> _Passage provided_:
···
Breaking the Law or abetting a violation will subject the offender to penalties. These include extended national service up to two months, one month's imprisonment and/or a heavy fine.
The National Service Law will impact employers across Qatar in several key ways:
Male nationals can no longer be recruited (whether in the public or private sector) unless they have completed (or been duly exempted from) the prescribed national service.
Male nationals are not allowed to continue working once they have received an order for national service and they cannot return to work until they submit an official letter confirming completion of national service.
Employers must report any national who objects to being registered.
Conscripts will be entitled to keep their job while serving, without losing the increments and promotions to which they are otherwise entitled.
Although the Law contemplates that conscripts will receive remuneration while in active service, until official regulations are issued the amounts and other details are not known. For the time being, employers are expected to continue paying their Qatari male employees as normal while they are away serving. For nationals employed in the private sector, the Ministry of Defence will be responsible for paying the difference, if any, between remuneration for national service and their regular salary. In the case of those employed in the public sector, their respective employers will be responsible for paying any such difference. It is not clear whether this means that employers will eventually be relieved of salary obligations for periods of national service. The position should become clear once the regulations are issued.
Probation periods will not be extended by periods of national service. This is significant considering that the maximum probation period allowed by law is six months. Employers may now have to consider revising their probation policy if the probation period is less than six months.
···
> _Entries_:

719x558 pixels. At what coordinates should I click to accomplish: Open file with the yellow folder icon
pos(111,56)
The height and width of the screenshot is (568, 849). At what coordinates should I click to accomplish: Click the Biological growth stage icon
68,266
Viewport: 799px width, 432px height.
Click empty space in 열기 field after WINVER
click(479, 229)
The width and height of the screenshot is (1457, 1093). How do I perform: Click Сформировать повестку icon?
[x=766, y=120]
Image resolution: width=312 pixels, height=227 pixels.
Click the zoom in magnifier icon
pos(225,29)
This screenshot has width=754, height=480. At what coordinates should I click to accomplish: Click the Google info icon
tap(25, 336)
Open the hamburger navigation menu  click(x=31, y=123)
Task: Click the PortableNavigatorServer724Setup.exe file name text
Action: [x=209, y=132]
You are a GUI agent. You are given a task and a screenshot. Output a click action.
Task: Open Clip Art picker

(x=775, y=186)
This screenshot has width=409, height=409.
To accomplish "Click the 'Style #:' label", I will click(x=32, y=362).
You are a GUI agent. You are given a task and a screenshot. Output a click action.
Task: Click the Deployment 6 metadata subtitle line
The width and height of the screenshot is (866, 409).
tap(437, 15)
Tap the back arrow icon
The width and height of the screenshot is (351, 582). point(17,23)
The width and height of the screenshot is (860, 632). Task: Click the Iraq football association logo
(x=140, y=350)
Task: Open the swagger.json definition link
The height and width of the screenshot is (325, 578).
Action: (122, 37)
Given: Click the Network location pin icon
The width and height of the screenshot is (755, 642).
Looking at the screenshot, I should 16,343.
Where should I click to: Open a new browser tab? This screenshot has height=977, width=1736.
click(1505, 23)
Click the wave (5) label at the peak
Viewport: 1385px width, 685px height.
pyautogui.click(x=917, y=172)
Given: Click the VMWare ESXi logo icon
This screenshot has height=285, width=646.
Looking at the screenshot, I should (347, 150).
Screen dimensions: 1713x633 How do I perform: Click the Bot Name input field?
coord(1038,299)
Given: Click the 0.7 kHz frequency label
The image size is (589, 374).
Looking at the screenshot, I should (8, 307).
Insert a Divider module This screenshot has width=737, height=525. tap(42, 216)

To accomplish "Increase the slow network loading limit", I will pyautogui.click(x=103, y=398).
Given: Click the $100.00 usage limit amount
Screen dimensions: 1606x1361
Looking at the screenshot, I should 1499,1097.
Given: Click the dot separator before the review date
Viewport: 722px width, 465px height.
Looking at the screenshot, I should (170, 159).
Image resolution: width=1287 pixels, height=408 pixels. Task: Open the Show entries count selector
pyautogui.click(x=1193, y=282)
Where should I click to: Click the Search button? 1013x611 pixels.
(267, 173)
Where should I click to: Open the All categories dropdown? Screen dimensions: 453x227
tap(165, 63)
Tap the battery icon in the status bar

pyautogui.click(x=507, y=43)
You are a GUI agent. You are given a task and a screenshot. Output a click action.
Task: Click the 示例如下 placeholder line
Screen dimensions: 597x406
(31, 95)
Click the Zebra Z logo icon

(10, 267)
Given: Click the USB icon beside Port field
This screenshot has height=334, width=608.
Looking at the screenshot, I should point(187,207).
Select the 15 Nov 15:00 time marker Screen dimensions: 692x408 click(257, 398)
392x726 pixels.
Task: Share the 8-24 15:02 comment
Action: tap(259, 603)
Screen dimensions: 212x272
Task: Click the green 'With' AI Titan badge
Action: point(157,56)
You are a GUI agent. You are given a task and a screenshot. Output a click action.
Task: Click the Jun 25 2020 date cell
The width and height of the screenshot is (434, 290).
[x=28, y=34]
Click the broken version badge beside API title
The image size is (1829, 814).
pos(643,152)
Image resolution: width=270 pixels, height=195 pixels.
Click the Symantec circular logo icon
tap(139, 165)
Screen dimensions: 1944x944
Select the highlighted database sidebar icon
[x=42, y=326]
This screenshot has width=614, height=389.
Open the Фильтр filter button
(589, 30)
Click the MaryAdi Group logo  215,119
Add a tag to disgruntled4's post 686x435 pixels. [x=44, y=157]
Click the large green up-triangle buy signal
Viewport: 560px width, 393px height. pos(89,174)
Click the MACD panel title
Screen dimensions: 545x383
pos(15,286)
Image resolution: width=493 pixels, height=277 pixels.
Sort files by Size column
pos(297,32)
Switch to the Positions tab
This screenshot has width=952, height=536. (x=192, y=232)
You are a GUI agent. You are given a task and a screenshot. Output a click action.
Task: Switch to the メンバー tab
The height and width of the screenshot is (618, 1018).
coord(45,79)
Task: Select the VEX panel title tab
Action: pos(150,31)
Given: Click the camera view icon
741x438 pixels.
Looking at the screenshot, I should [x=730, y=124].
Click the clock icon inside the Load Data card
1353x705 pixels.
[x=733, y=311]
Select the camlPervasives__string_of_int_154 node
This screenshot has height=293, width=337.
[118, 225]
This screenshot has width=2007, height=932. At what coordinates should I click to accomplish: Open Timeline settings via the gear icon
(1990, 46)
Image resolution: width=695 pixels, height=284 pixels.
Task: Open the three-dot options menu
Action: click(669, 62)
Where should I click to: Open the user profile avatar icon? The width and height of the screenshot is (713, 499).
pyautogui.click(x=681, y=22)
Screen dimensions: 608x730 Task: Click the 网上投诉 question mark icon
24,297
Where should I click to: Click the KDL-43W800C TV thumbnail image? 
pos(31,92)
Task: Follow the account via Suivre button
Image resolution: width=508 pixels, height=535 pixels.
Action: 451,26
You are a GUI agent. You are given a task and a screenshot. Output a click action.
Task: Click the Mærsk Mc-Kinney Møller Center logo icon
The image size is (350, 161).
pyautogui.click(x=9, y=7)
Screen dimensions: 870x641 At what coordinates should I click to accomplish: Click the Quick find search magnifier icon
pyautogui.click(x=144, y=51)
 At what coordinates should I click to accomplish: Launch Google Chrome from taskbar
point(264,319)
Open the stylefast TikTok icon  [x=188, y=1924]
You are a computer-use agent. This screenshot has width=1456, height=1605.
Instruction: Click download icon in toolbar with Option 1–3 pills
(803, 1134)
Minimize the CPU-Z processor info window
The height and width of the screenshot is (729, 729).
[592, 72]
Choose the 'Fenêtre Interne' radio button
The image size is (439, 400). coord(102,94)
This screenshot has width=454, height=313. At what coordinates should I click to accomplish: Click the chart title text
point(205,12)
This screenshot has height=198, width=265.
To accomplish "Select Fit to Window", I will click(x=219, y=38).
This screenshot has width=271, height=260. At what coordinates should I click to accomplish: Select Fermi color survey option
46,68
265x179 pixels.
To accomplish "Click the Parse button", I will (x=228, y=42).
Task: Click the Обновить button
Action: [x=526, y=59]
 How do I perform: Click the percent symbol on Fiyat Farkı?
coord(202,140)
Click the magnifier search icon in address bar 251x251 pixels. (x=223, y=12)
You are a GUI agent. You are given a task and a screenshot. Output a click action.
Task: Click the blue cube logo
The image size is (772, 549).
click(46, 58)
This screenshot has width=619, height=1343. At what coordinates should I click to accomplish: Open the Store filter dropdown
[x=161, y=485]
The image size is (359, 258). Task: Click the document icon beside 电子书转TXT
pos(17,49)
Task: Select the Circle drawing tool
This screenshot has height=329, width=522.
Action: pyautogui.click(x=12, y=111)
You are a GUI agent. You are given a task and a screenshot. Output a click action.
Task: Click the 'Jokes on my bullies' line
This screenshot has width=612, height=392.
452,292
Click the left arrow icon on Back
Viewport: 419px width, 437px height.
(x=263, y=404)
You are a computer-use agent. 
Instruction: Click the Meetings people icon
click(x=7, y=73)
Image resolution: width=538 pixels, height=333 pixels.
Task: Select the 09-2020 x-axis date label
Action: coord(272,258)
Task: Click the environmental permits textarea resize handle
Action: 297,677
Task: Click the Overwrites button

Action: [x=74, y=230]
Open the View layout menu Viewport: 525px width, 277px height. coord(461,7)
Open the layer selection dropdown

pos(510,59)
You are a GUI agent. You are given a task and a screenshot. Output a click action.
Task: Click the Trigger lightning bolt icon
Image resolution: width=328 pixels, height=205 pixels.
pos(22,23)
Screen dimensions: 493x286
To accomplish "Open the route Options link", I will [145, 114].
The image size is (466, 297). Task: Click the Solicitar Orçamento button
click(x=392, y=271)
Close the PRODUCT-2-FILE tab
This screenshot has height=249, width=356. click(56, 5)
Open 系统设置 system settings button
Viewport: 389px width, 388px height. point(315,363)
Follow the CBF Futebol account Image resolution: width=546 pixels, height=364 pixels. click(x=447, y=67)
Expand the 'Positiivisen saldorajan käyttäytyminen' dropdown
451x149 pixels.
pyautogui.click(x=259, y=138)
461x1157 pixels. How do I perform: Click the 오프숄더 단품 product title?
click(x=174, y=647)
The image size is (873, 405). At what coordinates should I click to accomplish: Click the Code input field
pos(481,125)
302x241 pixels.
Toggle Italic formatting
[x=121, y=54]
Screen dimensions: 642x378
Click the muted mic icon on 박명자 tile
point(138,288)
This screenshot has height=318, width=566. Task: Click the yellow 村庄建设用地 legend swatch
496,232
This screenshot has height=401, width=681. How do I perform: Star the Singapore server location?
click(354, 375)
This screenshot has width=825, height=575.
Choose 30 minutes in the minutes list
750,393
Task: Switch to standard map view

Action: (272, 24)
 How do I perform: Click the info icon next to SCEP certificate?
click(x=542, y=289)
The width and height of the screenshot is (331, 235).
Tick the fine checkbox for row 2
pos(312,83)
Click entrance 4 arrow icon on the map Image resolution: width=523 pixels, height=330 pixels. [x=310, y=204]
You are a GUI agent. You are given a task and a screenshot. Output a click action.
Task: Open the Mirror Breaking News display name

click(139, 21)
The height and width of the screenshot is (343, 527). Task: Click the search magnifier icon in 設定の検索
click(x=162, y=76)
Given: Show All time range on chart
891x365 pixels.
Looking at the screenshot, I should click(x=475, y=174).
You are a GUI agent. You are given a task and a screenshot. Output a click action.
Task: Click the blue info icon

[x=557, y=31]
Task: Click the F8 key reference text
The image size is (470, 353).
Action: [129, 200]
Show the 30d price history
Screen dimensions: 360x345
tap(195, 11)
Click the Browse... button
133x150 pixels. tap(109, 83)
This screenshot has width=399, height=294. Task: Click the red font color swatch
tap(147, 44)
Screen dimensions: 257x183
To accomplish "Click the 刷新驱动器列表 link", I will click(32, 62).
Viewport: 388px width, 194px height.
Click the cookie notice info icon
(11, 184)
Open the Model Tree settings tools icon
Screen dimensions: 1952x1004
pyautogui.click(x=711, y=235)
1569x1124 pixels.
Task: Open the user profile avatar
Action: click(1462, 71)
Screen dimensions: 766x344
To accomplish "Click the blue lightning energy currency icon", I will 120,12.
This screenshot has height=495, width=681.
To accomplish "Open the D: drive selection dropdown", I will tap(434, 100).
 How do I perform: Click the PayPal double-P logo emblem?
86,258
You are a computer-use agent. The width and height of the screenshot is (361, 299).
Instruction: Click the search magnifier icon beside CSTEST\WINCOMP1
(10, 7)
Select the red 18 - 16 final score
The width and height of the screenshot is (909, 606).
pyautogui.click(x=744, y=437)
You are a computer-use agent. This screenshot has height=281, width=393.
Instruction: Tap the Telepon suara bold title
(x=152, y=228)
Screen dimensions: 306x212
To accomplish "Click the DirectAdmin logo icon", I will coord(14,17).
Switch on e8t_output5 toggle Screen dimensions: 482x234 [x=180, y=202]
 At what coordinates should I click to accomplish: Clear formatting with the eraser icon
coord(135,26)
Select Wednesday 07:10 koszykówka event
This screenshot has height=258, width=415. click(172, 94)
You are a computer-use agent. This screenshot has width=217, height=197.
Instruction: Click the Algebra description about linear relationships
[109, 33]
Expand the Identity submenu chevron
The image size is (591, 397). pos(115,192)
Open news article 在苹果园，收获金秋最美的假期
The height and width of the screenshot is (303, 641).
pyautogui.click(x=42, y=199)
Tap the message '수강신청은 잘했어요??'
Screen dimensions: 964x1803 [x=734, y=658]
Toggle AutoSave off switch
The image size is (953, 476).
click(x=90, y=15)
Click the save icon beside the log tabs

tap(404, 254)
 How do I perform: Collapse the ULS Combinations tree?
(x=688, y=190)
···
> _Challenges_:
A. Return the passage on Qatar's National Service Law from "The National Service" to "to being registered.".
B. Carry the passage on Qatar's National Service Law further, starting after its final sentence.
You will not need the lines for this.

> _Response list_:
A.
The National Service Law will impact employers across Qatar in several key ways:
Male nationals can no longer be recruited (whether in the public or private sector) unless they have completed (or been duly exempted from) the prescribed national service.
Male nationals are not allowed to continue working once they have received an order for national service and they cannot return to work until they submit an official letter confirming completion of national service.
Employers must report any national who objects to being registered.

B.
National service will not break or interrupt employment service for any purpose including pension and gratuity calculation. National service during wartime may be treated as double service for retirement benefit purposes.
Any injury incurred while serving will be treated as an occupational injury subject to the laws thereon, and compensation for injury or death (whether during active duty or reserve phase) will be subject to the Military Service Law No. 31 of 2006 as amended.
The Ministry of Defence will form a body called the National Service Authority to administer the Law and the Commander General will issue the orders, rules and decisions necessary to implement the Law.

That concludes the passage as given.